Organizations should also evaluate 911 management and call routing capabilities from their Session Initiation Protocol trunking providers if they have their own public switched telephone network connectivity. Metrigy research finds that approximately half of companies rely on third-party or managed services to handle 911 location and call routing management. Such platforms might offer additional benefits, such as misdial prevention and 911 call recording.
3. Go beyond phones
Once a call is placed to 911 and the appropriate security personnel have been notified, consider how the 911 call is integrated into an emergency response plan. Vendors like Intrado, 911inform and RedSky Technologies offer the ability to integrate 911 calls into incident management platforms, enabling security personnel to not only identify a caller's location, but potentially tie that call into other available data from IoT devices, including cameras, sensors and door locks.
In some cases, it might be possible to share this information with first responders so they can assess the situation. In addition, consider mobile phone-specific location management capabilities from vendors like 911inform.
4. Plan for Next Generation 911 (NG911)
NG911 revamps location management by enabling phones to determine their location via a variety of information sources, including GPS, and to transmit real-time location data to the PSAP at the time of a 911 call. Advanced capabilities support new communication modalities, such as text to 911, and let devices share video with first responders.

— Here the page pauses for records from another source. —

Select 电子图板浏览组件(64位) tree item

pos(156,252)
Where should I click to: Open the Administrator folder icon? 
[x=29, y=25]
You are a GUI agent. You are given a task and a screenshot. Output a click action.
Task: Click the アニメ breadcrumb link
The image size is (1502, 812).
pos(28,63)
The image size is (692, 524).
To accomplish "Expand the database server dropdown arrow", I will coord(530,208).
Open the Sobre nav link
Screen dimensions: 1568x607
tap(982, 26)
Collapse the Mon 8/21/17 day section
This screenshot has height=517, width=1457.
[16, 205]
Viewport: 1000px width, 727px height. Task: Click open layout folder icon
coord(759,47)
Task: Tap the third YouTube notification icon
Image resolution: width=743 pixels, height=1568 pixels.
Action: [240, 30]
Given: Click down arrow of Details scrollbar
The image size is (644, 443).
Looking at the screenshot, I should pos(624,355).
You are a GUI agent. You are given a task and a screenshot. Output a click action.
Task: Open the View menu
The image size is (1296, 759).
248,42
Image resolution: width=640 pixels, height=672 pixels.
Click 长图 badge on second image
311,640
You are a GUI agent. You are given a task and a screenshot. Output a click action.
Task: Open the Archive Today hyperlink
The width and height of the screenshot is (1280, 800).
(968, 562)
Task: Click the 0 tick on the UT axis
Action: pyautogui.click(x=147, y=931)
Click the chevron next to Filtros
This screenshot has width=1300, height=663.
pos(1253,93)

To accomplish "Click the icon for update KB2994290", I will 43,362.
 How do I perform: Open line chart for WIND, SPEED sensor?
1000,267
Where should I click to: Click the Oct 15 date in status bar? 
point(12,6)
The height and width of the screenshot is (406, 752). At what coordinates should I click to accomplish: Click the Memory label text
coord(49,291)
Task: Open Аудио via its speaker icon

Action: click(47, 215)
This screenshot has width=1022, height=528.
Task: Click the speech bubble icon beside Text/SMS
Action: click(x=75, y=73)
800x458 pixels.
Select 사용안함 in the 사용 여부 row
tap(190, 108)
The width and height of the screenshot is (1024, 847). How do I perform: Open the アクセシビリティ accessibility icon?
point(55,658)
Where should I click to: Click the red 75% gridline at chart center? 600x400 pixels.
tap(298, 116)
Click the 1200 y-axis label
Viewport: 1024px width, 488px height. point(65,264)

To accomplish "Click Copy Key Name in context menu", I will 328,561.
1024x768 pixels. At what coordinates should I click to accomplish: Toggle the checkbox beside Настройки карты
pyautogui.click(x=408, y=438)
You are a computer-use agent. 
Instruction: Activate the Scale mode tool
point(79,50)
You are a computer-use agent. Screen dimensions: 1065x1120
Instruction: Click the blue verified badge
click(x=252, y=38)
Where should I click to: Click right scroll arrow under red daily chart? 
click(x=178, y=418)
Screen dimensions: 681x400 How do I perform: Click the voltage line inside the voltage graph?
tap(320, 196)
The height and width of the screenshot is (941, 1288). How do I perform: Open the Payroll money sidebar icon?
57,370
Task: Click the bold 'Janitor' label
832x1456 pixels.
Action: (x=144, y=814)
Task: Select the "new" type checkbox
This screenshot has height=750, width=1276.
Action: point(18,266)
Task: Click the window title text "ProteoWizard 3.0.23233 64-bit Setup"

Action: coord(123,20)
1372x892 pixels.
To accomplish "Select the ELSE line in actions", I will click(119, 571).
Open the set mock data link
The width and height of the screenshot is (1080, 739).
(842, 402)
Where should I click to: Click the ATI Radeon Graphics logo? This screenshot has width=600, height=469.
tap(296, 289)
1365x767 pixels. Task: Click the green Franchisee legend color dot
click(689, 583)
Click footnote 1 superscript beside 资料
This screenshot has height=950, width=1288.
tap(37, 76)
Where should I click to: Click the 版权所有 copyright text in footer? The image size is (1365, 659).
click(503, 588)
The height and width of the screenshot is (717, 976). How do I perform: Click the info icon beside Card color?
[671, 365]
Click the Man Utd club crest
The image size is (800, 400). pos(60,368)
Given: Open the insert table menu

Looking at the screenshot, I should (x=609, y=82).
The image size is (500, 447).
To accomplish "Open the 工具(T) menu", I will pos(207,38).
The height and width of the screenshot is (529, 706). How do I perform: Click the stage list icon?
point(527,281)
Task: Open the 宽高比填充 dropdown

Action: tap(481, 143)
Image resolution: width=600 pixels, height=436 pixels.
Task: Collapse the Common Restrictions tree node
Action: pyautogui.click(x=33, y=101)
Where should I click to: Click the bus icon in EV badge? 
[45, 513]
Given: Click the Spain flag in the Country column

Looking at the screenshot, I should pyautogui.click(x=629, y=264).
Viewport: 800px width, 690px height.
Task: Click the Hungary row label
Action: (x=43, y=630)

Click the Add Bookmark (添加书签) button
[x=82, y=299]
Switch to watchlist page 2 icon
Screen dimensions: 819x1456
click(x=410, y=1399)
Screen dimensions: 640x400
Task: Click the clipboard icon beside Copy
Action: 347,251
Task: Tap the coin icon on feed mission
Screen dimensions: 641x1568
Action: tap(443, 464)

The FCC has also adopted NG911 transition rules for originating service providers. While most enterprises will not manage that transition directly, IT teams should understand how their providers plan to support NG911 requirements, including IP-based 911 traffic delivery, location information and connectivity testing.
5. Include mobile phones
Today, almost everyone carries a mobile device, and statistics show that approximately 80% of 911 calls are placed via these devices. Even if a company has a rock-solid plan for an enterprise phone system, it's very likely employees will use their personal or company-provided mobile phones to call 911 -- especially if their only option is a company-provided mobile device.
These calls are handled by wireless carriers that likely won't be able to notify on-site personnel that a call was made or the caller's exact location Products from vendors, including 911inform, address this issue by enabling mobile operators to map enterprise offices and provide on-site notification when a 911 call is made from a mobile phone.
6. Test, test, test
Configuring 911 location and call routing management isn't something that's done once and then forgotten. Ensure your organization has a regular schedule of tests across all potential calling endpoints. If it's available, use 933 testing to minimize calls into actual PSAPs. And, as part of your training program, ensure employees are aware of any potential limitations in 911 call routing.
Addressing each of these 911 compliance issues creates a high likelihood that, when an employee places a 911 call, it goes to the correct ECC/PSAP and with the caller's accurate location. It also means a more effective response to any incidents that might have triggered the initial call.
Editor's note:This article was updated to improve clarity and reflect current 911 compliance considerations.
Irwin Lazar is president and principal analyst at Metrigy, where he leads coverage on the digital workplace. His research focus includes unified communications, VoIP, video conferencing and team collaboration.